╭──

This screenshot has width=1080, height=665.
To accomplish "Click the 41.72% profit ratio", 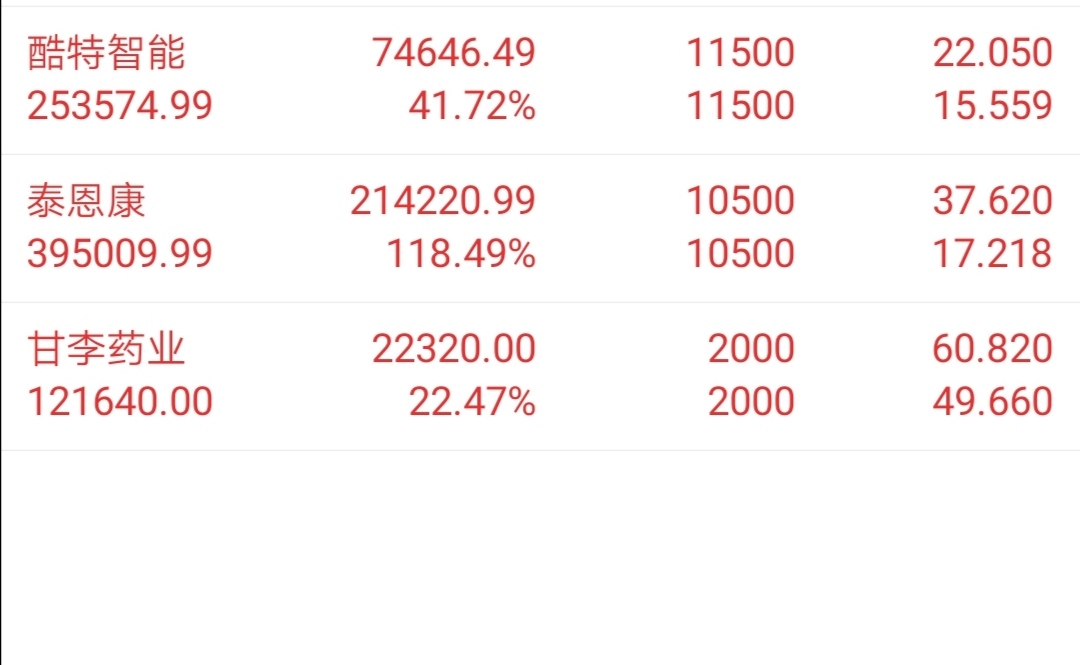I will point(472,105).
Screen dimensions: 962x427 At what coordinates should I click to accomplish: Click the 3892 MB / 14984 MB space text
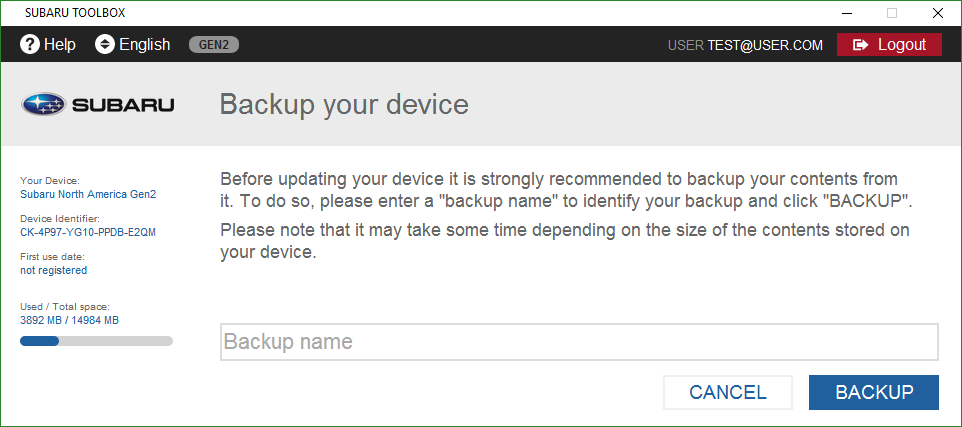pyautogui.click(x=69, y=320)
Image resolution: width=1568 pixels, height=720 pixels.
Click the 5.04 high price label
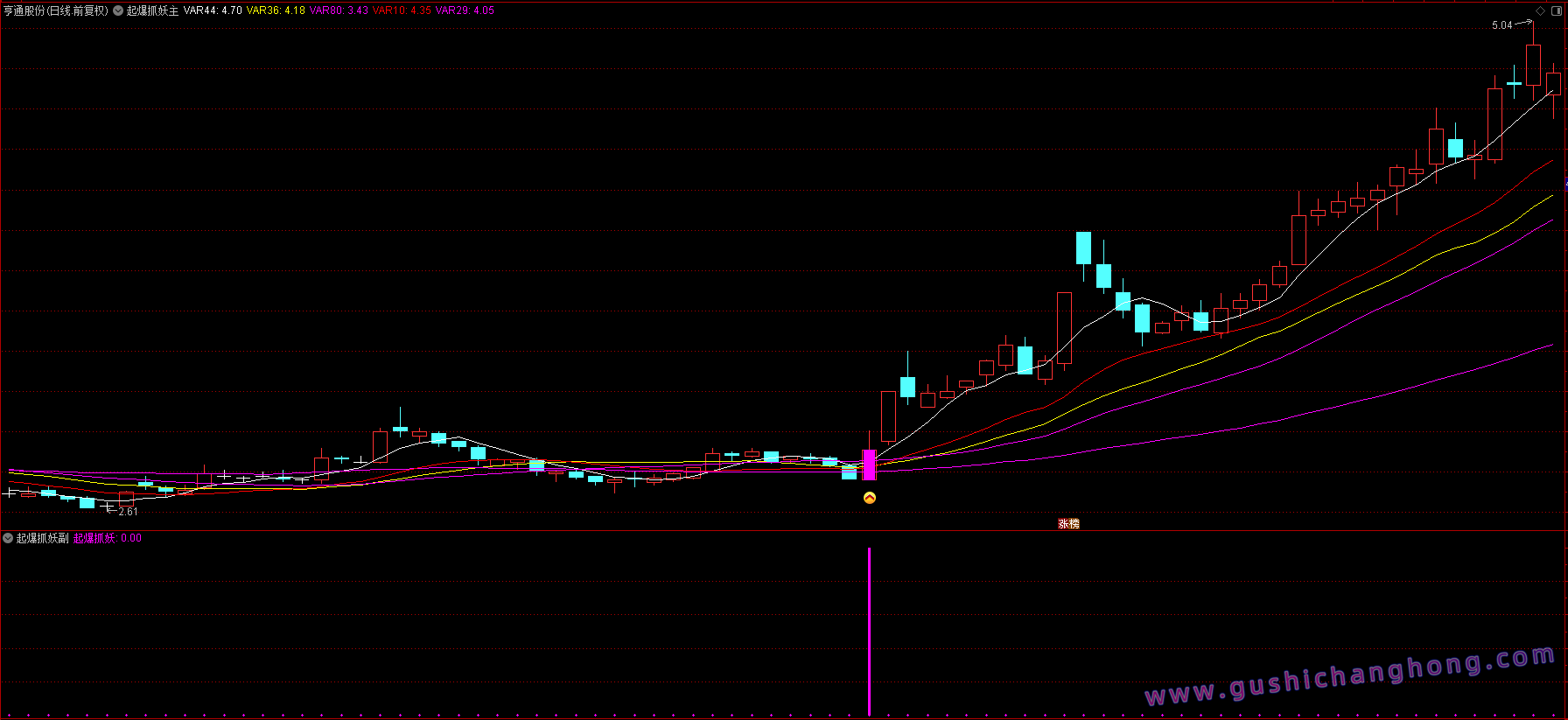point(1502,25)
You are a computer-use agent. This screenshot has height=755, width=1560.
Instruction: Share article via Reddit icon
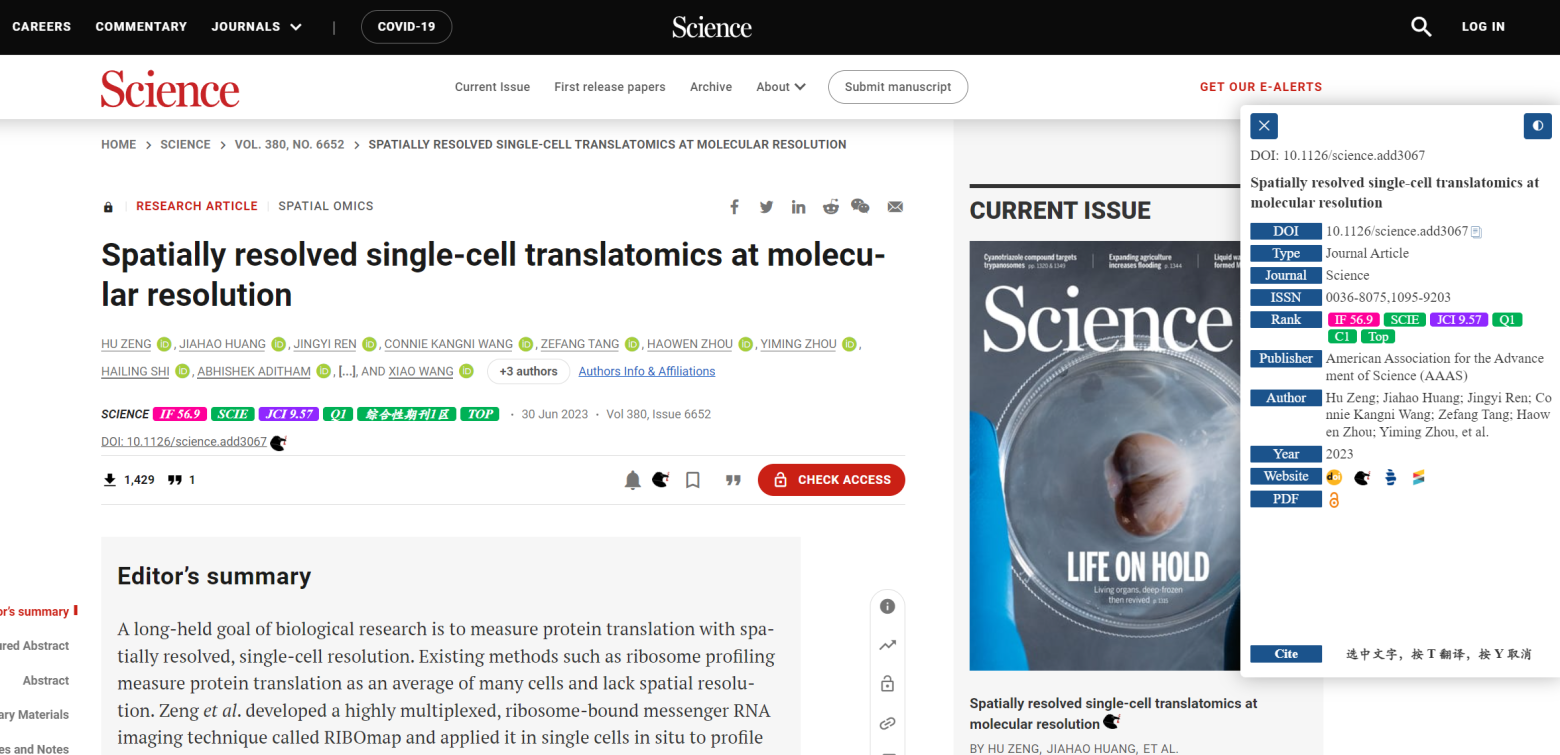(830, 206)

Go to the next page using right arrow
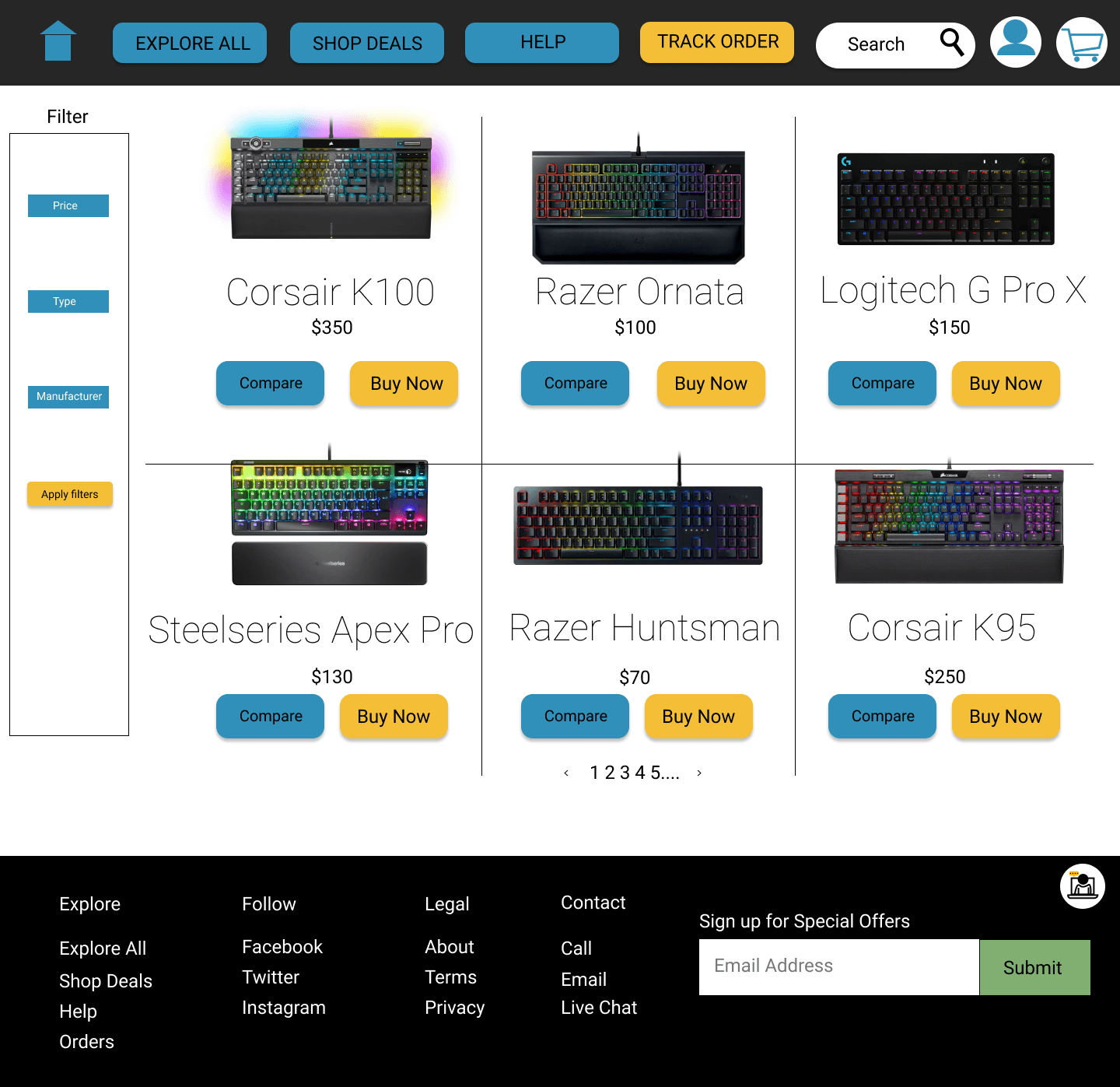[698, 773]
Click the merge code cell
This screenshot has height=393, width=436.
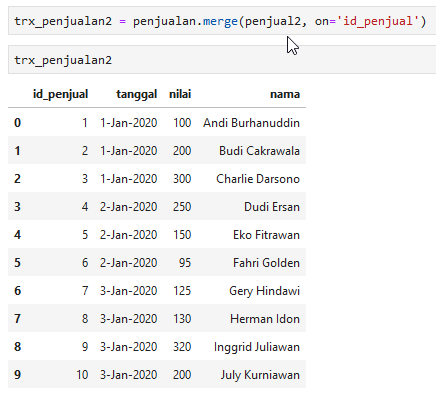click(x=222, y=21)
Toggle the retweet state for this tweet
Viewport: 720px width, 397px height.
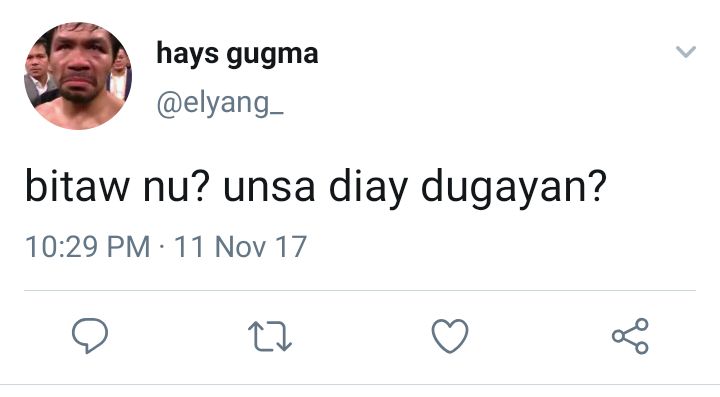270,336

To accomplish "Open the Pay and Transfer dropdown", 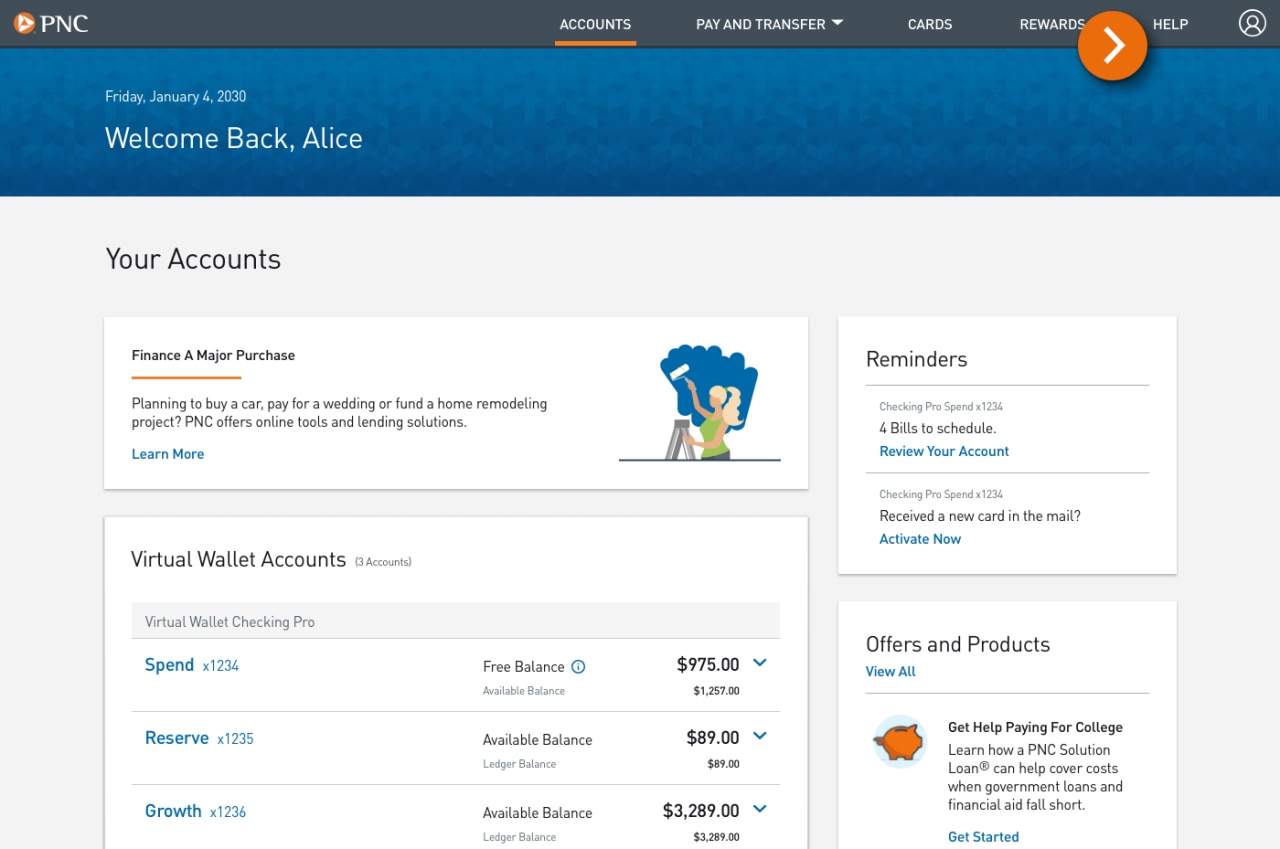I will (x=769, y=24).
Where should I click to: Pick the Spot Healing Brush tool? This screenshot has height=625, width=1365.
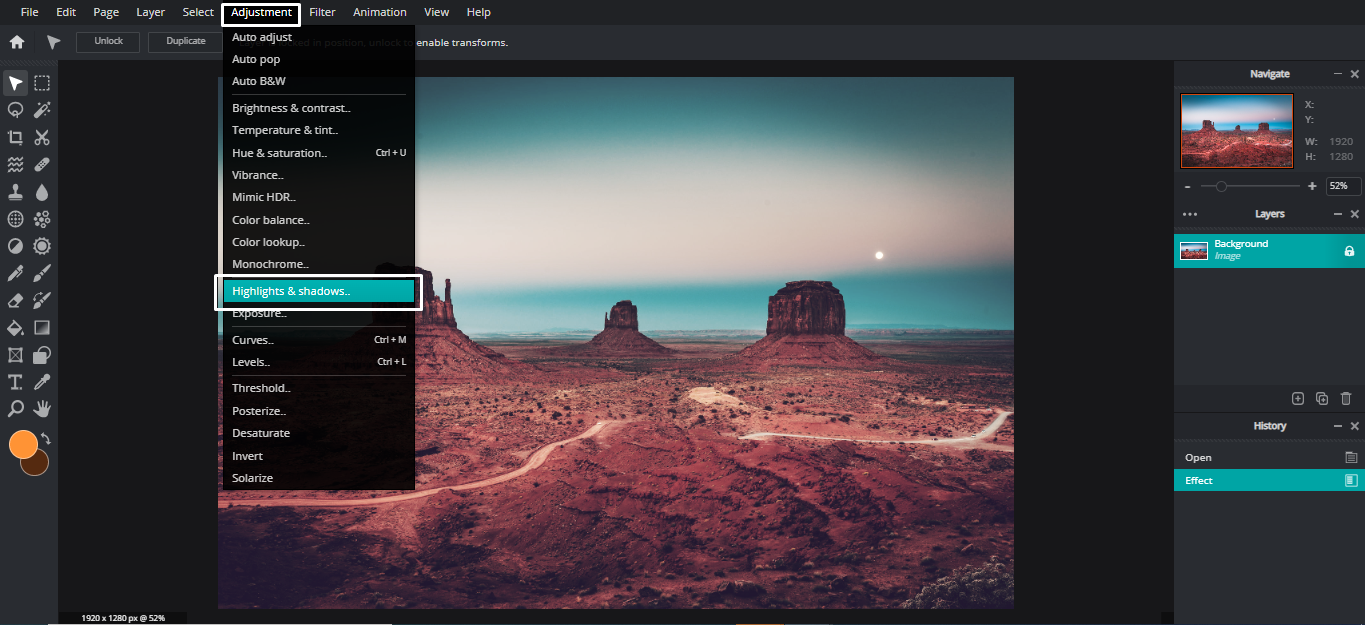click(41, 164)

╰──

• **TASK INSTRUCTIONS**: All lines from the one holding "Where should I" through the last line of the entries, and nothing else, are to be output exactly; leave out the pictures.

• **SOLUTION TO THIS EXERCISE**:
Where should I click to: Pick the Spot Healing Brush tool? This screenshot has height=625, width=1365.
click(41, 164)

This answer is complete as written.